- Country: India
- Location: Vankal,Khawzawl
- Status: Operational
- Commission date: 18th March 2023

Solar farm
- Type: Flat-panel PV
- Site area: 194 acres (0.3 sq mi)

Power generation
- Nameplate capacity: 20 MW

= Vankal Solar Park =

Solar power plant

Vankal Solar Park is a 20-megawatt solar power plant located in Vankal, Khawzawl district, Mizoram, in Northeast India. It is Mizoram's first and largest photovoltaic power plant.

==Features==
The power plant is spread over an area of 194 acre with 52453 Solar Plate/Module. It has 113 Inverter, 7 Inverter Control Room and 1 Main Control Room. The plant is shaped like a hand, with 15 solar array fingers connected by a perimeter road and a 33 kV transmission line. The plant is built with high-efficiency mono-PERC modules and high-wattage string inverter.
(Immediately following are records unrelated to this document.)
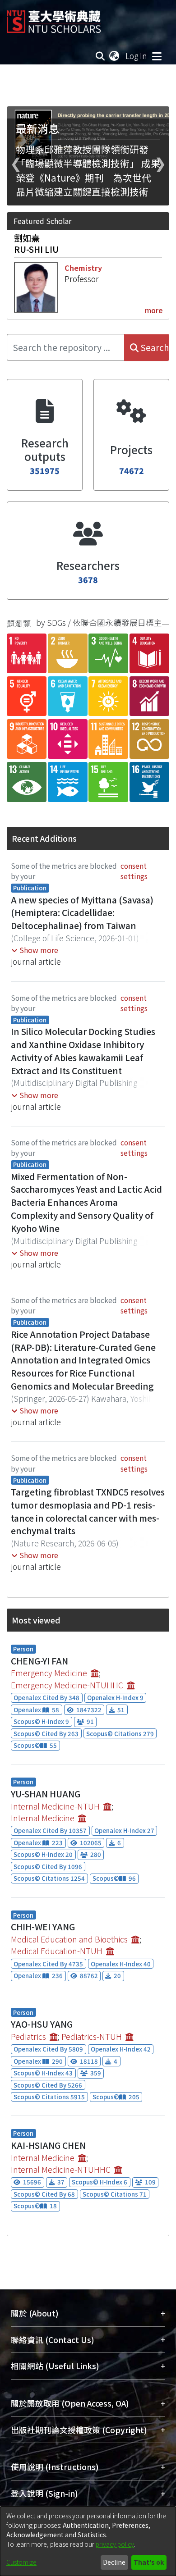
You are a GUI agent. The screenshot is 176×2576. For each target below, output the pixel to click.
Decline (114, 2562)
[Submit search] (100, 55)
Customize (21, 2562)
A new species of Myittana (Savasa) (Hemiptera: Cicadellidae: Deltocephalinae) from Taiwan (82, 913)
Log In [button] (136, 55)
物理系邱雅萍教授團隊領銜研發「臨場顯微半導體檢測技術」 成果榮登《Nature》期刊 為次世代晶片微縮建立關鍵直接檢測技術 (88, 170)
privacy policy (115, 2544)
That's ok (149, 2562)
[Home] (54, 18)
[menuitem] (114, 56)
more (154, 310)
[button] (35, 950)
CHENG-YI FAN (39, 1661)
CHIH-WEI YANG (43, 1926)
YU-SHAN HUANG (45, 1793)
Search (154, 347)
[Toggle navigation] (156, 55)
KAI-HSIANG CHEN (48, 2145)
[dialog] (88, 2541)
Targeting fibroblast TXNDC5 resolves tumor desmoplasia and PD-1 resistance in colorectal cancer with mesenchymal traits (88, 1511)
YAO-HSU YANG (42, 2024)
The solar park was developed at a cost of Rs 2,107 crore, Rs 1,707 crore from the state and Rs 400 crore from the centre.

==Commissioning==
The power plant was commissioned on 18 March 2023. Sunfree North East Renewable Energy and ATA Renewable P4 Pvt. Ltd has signed a 25-year power purchase agreement with the power and electricity department of the Mizoram government.